Other diabetes researchers agreed. Body fat "is strongly associated with diabetes. If breast size is simply measuring fatness, this finding is not particularly interesting," said Dr. Roberta Ness, chair of the department of epidemiology at the University of Pittsburgh.
"My first impression is that this [study] is silly and likely to become a punch line on the Tonight Show," said Dr. David Nathan, director of the diabetes center and general clinical research center at Massachusetts General Hospital. "However, after more serious consideration, I would note that there are likely... other factors that may explain the association [between breast size and diabetes risk]."
The first problem identified by Nathan was the fact that although researchers attempted to control for the body mass and waist size of the participants, most experts believe these risk factors are so central to predicting diabetes risk that no amount of statistical adjusting could account for their impact.
Dr. Charles Clark, director of the diabetes collaborating center for continuing health professional education at Indiana University in Indianapolis, Ill., said that in comparison to BMI and waist circumference — two of the most important risk factors for diabetes, according to the American Diabetes Association (ADA) — breast size as a factor in diabetes risk is "not very important."
"Factors to consider that are much more predictive [of diabetes risk] can be found at the ADA web page," said Clark.
Nathan also said that responses of study participants in recalling their bra sizes from decades ago and in estimating their body fat at the ages of five and 10 were bound to be "soft and not very reliable."

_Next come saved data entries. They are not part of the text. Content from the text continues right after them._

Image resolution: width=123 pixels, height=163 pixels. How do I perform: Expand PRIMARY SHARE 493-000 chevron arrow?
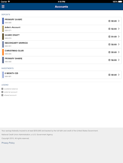pos(119,60)
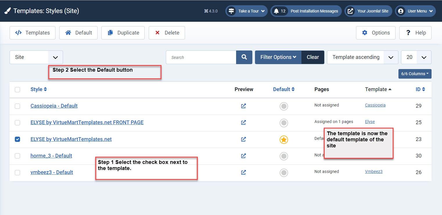Click in the Search input field
Viewport: 442px width, 215px height.
[201, 57]
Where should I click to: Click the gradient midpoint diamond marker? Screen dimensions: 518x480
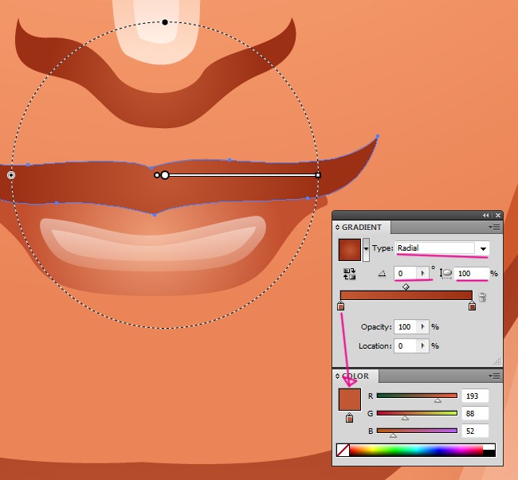pos(406,287)
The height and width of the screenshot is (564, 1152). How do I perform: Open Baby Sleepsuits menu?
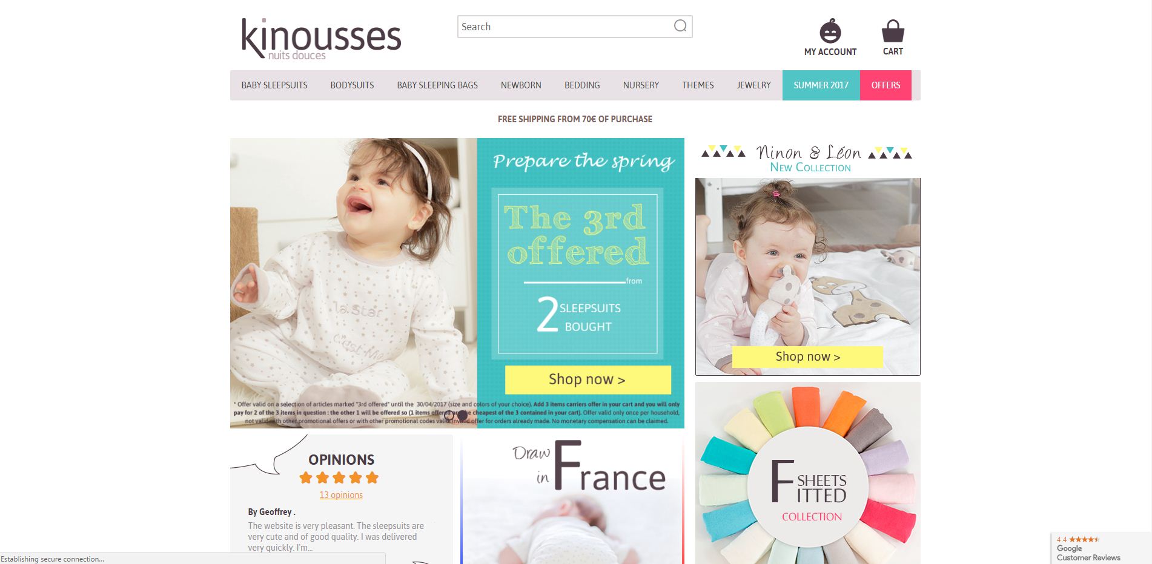tap(274, 85)
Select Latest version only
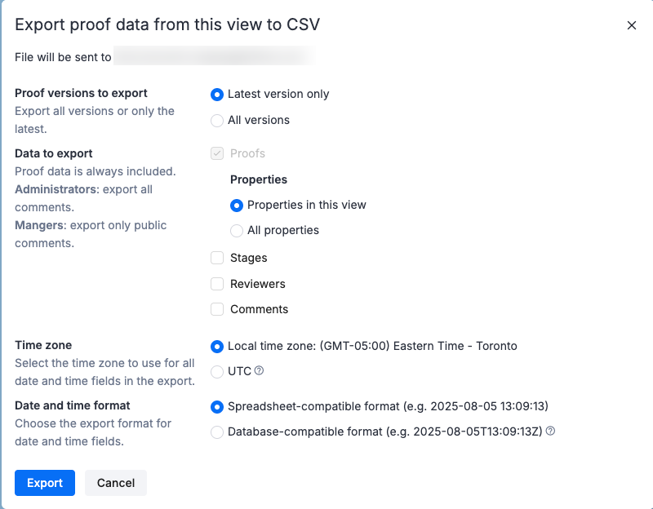Screen dimensions: 653x509 (x=217, y=94)

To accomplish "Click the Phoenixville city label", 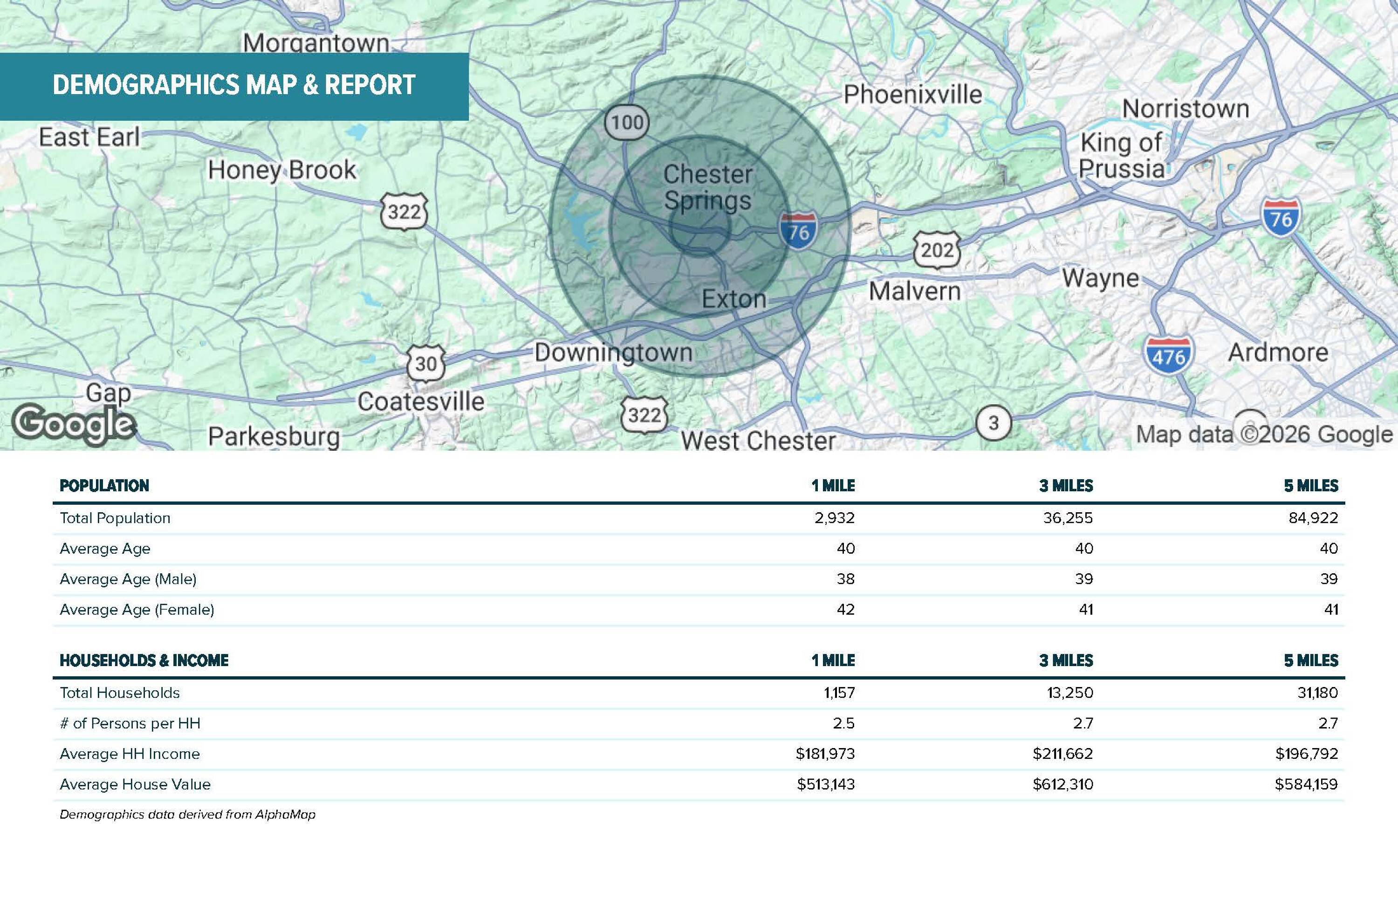I will [913, 95].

Even Ray echoed Nathan's concerns about how data was collected and interpreted in the study.
"Some of these risk factors, like BMI and waist circumference, we made adjustments for, but does that really mean that breast size is an independent predictor of diabetes risk? I think we can still be challenged on that even though we showed it in these models," Ray said.
Because breast size is also determined by many factors unrelated to diet and metabolic rate — such as genetic and environmental factors — some doctors believe that examining bra size is a clinical waste of time.
"Breast size is determined by a number of genetic and environmental factors," Clark said. "Because it is related to age at [first menstruation] and pre-pubertal growth rates that are also important determinates of obesity, breast size is probably a surrogate for the presence of obesity or the predilection to become obese."
However, lead study author Karin Michels, co-director of the obstetrics and gynecology epidemiology center at Brigham and Women's Hospital in Boston, Ma., said that because they controlled for the participants' BMI levels as accurately as possible, their results reveal an "additional marker over and above obesity to predict risk for diabetes."
But Michels stopped short of recommending that doctors begin to examine a young woman's breast size as a possible indicator of future diabetes risk.
"Whether this may translate into a practical or clinical measure, I would be cautious in making that conclusion," Michels said.
Moreover, Ray expressed concern that female patients might get unnecessarily worked up about the study's findings.
"I'm concerned about overemphasis of this study or a physician applying it in practice," Ray said.
"Women might get very worked up about the relation of their breast size to diabetes risk when we don't have a substantial body of evidence to show that link."